Description of the task
Extend the passage below about compensation funds for Holocaust victims and former slave laborers, beginning right after its final sentence.

[Source extract start]

Applicants have to prove that the original owner of the property was a victim of Nazi persecution and must provide details and ownership of the real estate.

The amount of compensation paid to each applicant will reflect the value of the property but in any case will not be allocated until after the filing deadline of 31 December 2001.

The completed application must show that the applicant has not received any previous compensation for the property and that the EFVH is authorised to investigate any necessary archives. Every application must also include an extract from the cadastre (Land Registry) stating the locality of the property. Other documents such as birth and death certificates should be included as necessary. Extracts from the cadastre can be obtained through the Fund office.

Having applied to the EFVH, applicants are free to pursue the restitution of the property through restitution legislation.

Claim forms are available from this office and completed applications should be addressed to Endowment Fund for Victims of the Holocaust, Legerova 22/1854, Czech Republic. The telephone number is 0042 02 2426 1615. The email address is and further details about the fund can be found at

Information on and support with property restitution claims in the Czech Republic can be addressed to Mr David Lewin via the Search and Unite website


Hoejgaard and Shultz’ Foundation for Former Slave Labourers

The Hoejgaard and Shultz’ Foundation for Former Slave Labourers makes reparation payments to individuals who during the war performed forced labour for the Danish construction company Hoejgaard and Shultz or its subsidiaries in Germany or territories occupied by Germany.

The Copenhagen based law firm Jonas Bruun has been appointed to process applications to the Foundation, which was created by Hoejgaard Holding, parent company of Hoejgaard and Schultz Constructions Company.

Advertising and a direct mail operation have been undertaken, often utilising the Survivors Registry in the Holocaust Museum in Washington D.C focusing on individuals who during the war resided in the localities where it has been confirmed the Hoejgaard and Schultz construction company conducted business.

To date, the Foundation, which has a capital of less than Euro 400,000, has received only 70 applications but none have come from UK survivors. At a recent meeting of the Foundation’s Board of Directors, it was decided not to extend the deadline beyond 30 November 2002. The Board cannot begin making ex gratia payments until all applications have been received. In addition they are well aware of the age of most of their applicants and feel that to continue as speedily as possible would be desirable.

[Source extract end]
[Recorded information start]

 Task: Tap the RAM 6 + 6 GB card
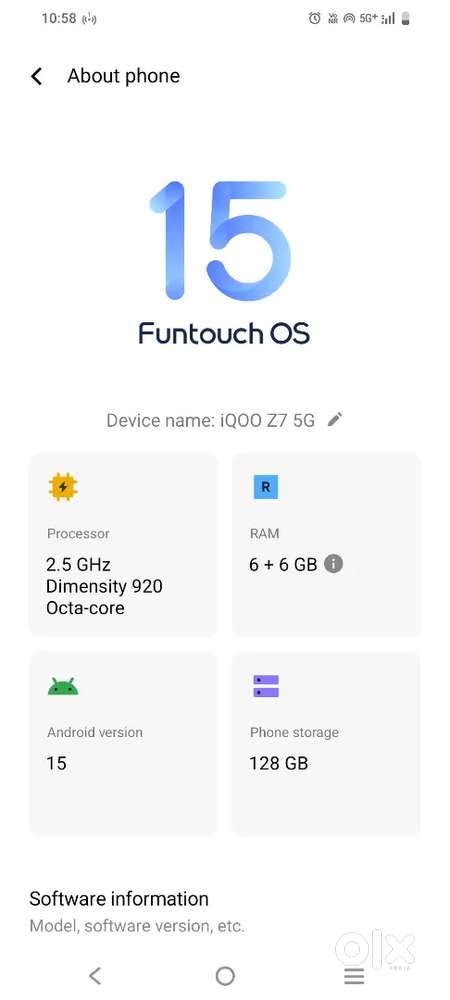[326, 544]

[Recorded information end]

Written response
This fund is distinct from the German Slave and Forced Labour Compensation Programme, though applicants may, if eligible claim from both funds.

For further information and details of how to apply contact Peter Kierkergaard at Jonas Bruun. The address is:


Bredgade 38
Copenhagen K

Mr Kierkergaard’s telephone number is 00 45 33 47 88 84 and the main Fax number is 00 45 33 47 89 39. The law firm’s website is


French investigative commission

Following an agreement signed by the US and French governments in January 2001, the "Commission for the compensation to victims of despoilment resulting from anti-Semitic legislation of the Vichy Regime and the German Occupation" (CIVS) has been created in France to investigate claims for lost, stolen or confiscated assets.

According to the decree, claims can be filed for materials and financial assets despoiled by the Vichy Regime and its German occupier during the Second World War.

The CIVS conducts free research and investigations into a claim but materials that might support a case include birth and marriage certificates, deportation cards, any document showing certifying ownership of assets. If you are acting for additional beneficiaries their names and addresses should also be included. Whilst it is not possible to receive a second compensation if a reparation has already been awarded re-evaluation of cases will be undertaken.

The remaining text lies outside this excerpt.